I WAS born just off the Falls Road, at 248 Cupar Street, up a short terrace of two-up, two-down where the rain settled in before you did. The houses leaned into one another as if for support, and some mornings the street felt older than I am.

I’m seventy-odd now. I’ve stopped counting properly. After a while the numbers don’t add much, except weight – in the bones, in the memories, in the pauses between things.

Friends still call me a student. I don’t correct them. It’s the truest thing about me. I’ve spent most of my life learning the wrong lessons quickly and the right ones slowly. If there’s wisdom in age, it doesn’t arrive polished. It comes worn, chipped, but carried lightly if you’re lucky.

I didn’t imagine this life. That’s the first thing I had to face. I imagined something neater, a straighter road, fewer wrong turns, fewer apologies made silently. I imagined a version of myself who got it right more often than not. For years I carried that picture around, measuring everything against it: the work I did, the relationships I lost, the words I didn’t say in time. That’s how perfection gets you. You suffer not from what is, but from what you think should have been.

I know now how heavy that vision can be. How it sits on the chest and shortens the breath. How it tightens the jaw and hardens the heart. How it turns good enough into failure. I’ve punished myself for small things and big things alike, for deeds meant well and words said clumsily. No good deed goes unpunished, especially when you’re the one doing the punishing, replaying the moment long after everyone else has moved on.

Zen came to me late. Not in some far-off place, but here, among ordinary chairs and ordinary people trying to make sense of themselves. There were no grand promises. The instruction was simple enough to sound useless.

Notice your breath.

So I did.

In.

Out.

Nothing fancy.

At first it felt like I was wasting time. Sitting there while the world carried on without me.

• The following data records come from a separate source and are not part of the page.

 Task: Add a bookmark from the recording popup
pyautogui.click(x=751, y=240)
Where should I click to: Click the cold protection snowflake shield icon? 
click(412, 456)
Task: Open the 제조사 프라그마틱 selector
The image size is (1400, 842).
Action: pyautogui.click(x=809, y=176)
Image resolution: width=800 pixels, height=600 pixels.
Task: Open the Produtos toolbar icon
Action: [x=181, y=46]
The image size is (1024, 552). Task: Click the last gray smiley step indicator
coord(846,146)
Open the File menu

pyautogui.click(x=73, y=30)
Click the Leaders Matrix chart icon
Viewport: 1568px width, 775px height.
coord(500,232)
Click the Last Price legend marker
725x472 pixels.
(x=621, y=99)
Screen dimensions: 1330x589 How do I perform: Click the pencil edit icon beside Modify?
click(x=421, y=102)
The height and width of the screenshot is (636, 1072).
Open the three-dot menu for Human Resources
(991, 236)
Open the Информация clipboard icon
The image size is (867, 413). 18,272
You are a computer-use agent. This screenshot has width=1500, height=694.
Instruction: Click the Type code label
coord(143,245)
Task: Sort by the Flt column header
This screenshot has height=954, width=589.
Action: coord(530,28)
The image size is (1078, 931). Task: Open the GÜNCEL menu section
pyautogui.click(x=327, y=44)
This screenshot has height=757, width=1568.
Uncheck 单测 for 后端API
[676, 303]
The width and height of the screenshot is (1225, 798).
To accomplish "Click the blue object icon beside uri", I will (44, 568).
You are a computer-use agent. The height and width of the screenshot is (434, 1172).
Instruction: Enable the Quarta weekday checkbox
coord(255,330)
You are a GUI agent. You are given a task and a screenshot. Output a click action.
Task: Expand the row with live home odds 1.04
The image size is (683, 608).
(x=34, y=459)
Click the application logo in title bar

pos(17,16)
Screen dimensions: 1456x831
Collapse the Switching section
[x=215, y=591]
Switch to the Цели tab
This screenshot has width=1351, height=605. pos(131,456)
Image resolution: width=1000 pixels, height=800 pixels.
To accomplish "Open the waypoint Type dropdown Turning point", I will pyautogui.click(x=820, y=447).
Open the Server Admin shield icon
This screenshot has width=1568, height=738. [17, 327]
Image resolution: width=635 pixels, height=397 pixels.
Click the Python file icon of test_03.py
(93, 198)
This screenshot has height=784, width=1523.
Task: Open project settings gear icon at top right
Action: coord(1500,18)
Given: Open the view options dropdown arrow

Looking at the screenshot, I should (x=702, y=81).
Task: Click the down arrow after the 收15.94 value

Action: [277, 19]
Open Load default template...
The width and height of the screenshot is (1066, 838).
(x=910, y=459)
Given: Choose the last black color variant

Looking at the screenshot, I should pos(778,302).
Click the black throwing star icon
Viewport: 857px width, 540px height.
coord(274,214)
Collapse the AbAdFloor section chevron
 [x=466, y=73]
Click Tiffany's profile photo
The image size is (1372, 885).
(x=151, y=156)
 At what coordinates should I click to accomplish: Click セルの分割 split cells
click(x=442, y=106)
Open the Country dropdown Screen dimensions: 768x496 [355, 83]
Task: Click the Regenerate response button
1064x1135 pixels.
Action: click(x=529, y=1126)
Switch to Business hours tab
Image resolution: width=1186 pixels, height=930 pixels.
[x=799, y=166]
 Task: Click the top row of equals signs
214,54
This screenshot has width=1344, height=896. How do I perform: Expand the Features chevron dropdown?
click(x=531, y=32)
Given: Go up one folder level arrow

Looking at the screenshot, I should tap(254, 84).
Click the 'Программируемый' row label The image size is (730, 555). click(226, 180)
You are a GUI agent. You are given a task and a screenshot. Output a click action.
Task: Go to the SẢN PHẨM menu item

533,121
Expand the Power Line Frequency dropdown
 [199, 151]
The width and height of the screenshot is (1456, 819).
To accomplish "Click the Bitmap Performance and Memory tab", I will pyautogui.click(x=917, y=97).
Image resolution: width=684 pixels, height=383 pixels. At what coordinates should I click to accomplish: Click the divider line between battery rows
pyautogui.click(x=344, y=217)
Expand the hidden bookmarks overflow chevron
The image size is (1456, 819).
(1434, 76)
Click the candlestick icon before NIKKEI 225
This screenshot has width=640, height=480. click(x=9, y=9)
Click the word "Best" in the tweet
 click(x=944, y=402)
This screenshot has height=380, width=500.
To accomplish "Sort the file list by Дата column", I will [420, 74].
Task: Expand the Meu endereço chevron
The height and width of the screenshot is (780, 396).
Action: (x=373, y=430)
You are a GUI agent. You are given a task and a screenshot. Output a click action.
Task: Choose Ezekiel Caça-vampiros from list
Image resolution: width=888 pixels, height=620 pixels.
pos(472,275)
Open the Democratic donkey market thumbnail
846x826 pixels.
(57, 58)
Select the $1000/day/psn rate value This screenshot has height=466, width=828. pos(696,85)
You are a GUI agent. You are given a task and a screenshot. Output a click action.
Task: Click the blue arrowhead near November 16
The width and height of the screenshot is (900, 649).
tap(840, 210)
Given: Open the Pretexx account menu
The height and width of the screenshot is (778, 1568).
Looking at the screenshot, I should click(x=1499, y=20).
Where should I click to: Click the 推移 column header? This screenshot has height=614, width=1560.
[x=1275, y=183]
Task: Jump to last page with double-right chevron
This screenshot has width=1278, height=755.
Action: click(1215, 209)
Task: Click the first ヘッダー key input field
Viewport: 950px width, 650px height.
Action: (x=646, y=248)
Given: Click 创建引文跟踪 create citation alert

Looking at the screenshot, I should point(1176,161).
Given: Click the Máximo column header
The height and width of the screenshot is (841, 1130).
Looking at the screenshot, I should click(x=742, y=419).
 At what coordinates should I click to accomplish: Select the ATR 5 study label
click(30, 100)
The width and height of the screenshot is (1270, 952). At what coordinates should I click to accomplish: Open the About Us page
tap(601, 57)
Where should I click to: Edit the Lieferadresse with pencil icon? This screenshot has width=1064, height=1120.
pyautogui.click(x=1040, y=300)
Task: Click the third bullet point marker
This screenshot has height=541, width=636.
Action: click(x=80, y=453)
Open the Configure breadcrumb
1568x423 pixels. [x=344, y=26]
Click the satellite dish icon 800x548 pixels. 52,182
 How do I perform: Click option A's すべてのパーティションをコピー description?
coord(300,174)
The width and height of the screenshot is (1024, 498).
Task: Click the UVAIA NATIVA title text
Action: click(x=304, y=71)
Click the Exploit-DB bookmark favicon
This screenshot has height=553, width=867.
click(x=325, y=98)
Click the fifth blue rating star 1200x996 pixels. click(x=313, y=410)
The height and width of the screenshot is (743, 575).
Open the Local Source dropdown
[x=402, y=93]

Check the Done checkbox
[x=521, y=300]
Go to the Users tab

Then I realised how much time I’d wasted not being here at all, living ahead of myself, or behind myself, anywhere but where I was. The breath doesn’t ask about the life I imagined. It doesn’t care what I should have done or who I should have been. It just arrives, and leaves. This moment, it tells me, is complete.

I started to see what I was holding on to: old hurts polished smooth by repetition, old stories I told myself about being decent, about being right, about being someone who tried. I held on to perfection because I thought it would save me. All it did was weigh me down.

Letting go didn’t give me fireworks. It gave me space. And in that space I found what I’d been looking for all along – not answers, but ease. Not a perfect life, but a real one.

This isn’t the life I imagined.

It’s the life I have.

Some days I still forget. Some days the old habits come back, sharp as ever. But I notice the breath. I feel the chair beneath me. I remember that imperfection isn’t the problem, clinging is.

So I keep studying.

At my age, what else would I be doing?

Breathing in.

Breathing out.

Letting go, again and again, of the weight of perfection.